CARSON CITY – The Nevada Supreme Court in a 4-3 ruling has reversed the dismissal of a defamation lawsuit brought against Las Vegas Sands Corp. Chairman Sheldon Adelson by a former top executive.
The defamation claim was added to a breach of employment lawsuit brought by Steve Jacobs, who served as head of the company’s Macau operations until he was let go in 2010.
Jacobs and his attorney said in the appeal that after a Clark County District Court denied motions to dismiss his employment lawsuit in 2011, Adelson defamed him in comments to the press by calling him a “delusional liar who was fired from his job ‘for cause.’ ”
Jacobs then added the defamation claim.
Adelson claimed that Nevada’s absolute privilege for judicial communications protected his communications with the media, and Clark County District Judge Elizabeth Gonzalez agreed, dismissing the defamation portion of the lawsuit. Jacobs then appealed to the Supreme Court, which heard the case in October of 2013.
But the Supreme Court, in the split ruling Friday, said communications made to the media in an extrajudicial setting are not absolutely privileged, at least when the media holds no more significant interest in the litigation than the general public. The case was sent back to District Court for further proceedings.
Justices James Hardesty, Michael Douglas, Nancy Saitta and Judge Michael Montero, serving in place of Justice Kristina Pickering, were the majority.

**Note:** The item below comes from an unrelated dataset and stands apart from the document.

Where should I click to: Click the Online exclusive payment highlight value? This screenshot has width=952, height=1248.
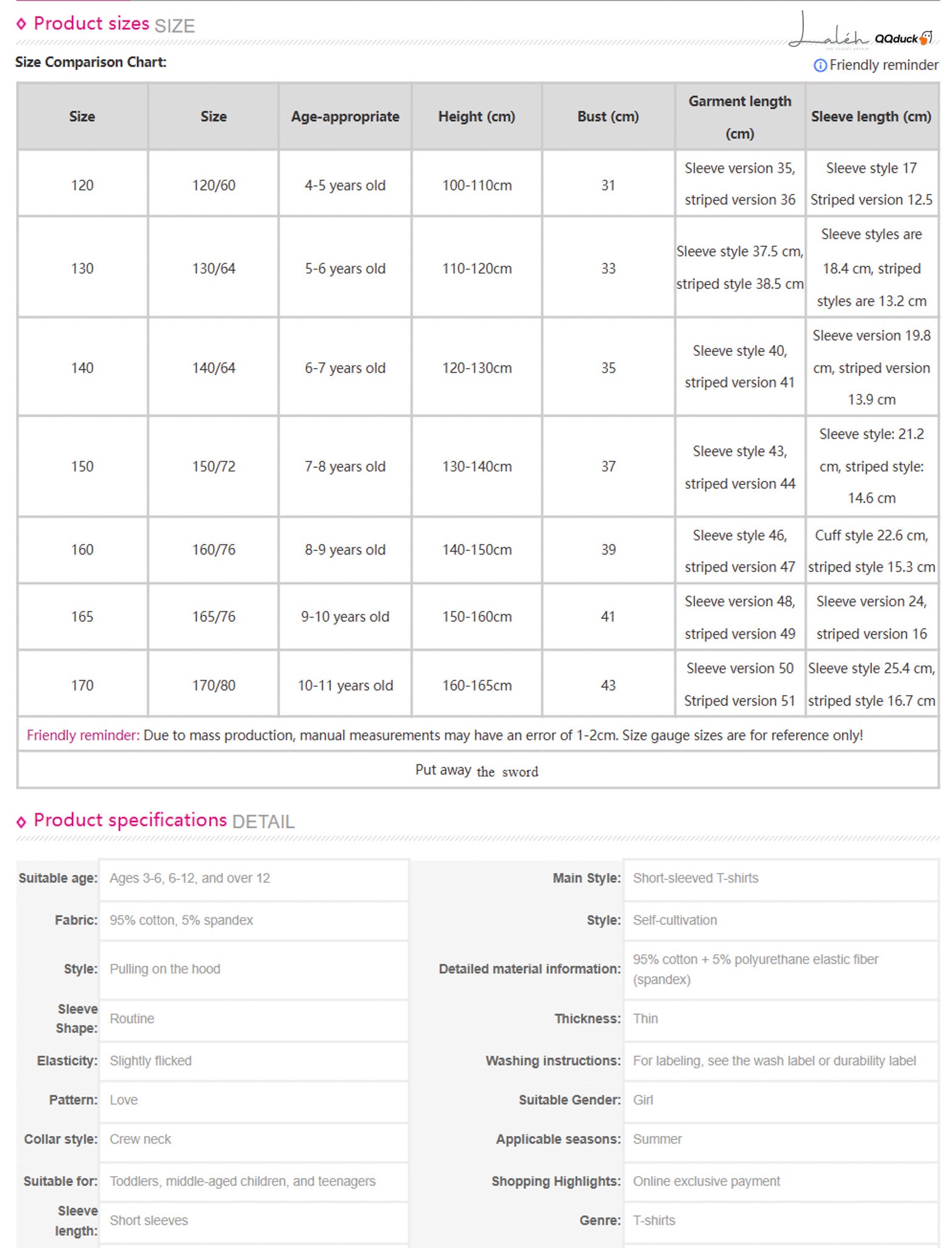tap(706, 1182)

Justices Michael Cherry, Mark Gibbons and Ron Parraguirre dissented in the case, saying they would affirm the District Court decision to apply absolute privilege to Adelson’s statement and “would conclude that the privilege extends to statements made to the media.”
Neither Adelson or Las Vegas Sands would comment on the decision.

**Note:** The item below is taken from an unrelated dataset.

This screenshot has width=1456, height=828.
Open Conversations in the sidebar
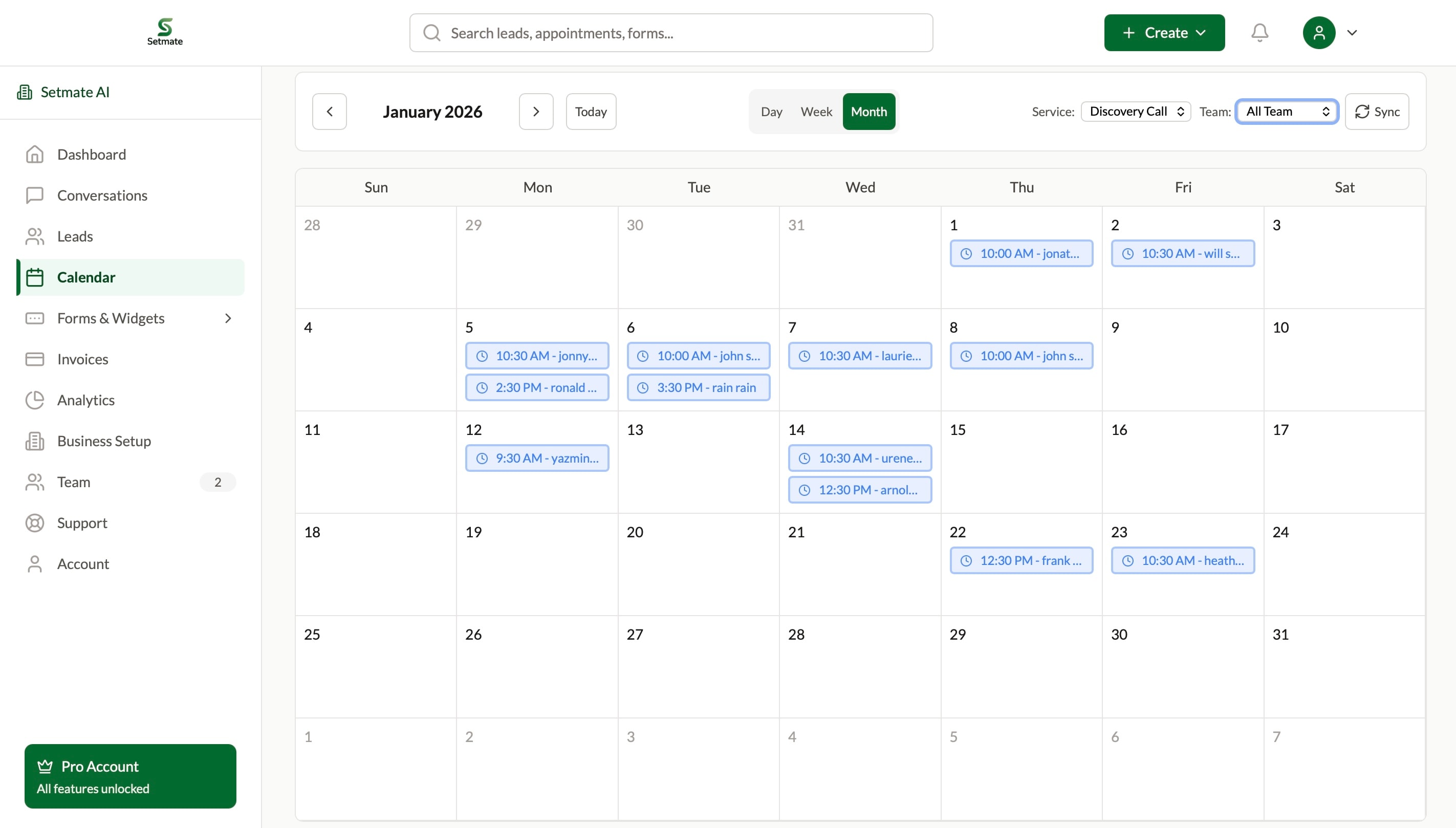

Attorneys for Jacobs could not immediately be reached for comment.
In the oral arguments to the court last year, Jacobs attorney Todd Bice said Gonzales’ ruling incorrectly extended protection to “a public relations statement to the media (by Adelson), which was designed to attack and, we maintain, smear, Mr. Adelson’s opponent in the litigation.”
Bice said Jacobs had also prepared to back up at trial his allegations that Sands fired him partly because he refused to use “improper leverage” in several forms against top Macau government officials, where Sands has a huge investment. The main case is currently mired in trying to answer the procedural question of whether Sands Macau must answer to the jurisdiction of Nevada courts.
Adelson attorney Steve Morris said during the oral argument that Adelson’s statements were just a way to answer the allegations contained in Jacobs’ 2010 complaint, including a claim that Adelson wanted him to engage in criminal conduct.
Jacobs has alleged that Adelson wanted him to, among other demands, perform secret investigations regarding the business and financial affairs of various high-ranking members of the Macau government and “refrain from disclosing truthful and material information to the Board of Directors of Sands China.”
The court also heard a procedural issue arising from the Jacobs case involving whether certain documents deemed confidential by Sands due to attorney/client privilege had to be turned over.
A former member of the Sands legal team, attorney and state Sen. Justin Jones, had reviewed certain emails prior to taking the witness stand one year ago to remember the timing of certain events. This came during a hearing that resulted in sanctions against Sands for telling Gonzalez for a year that certain evidence could not be turned over because it was in Macau, only to later say that copies existed in Las Vegas.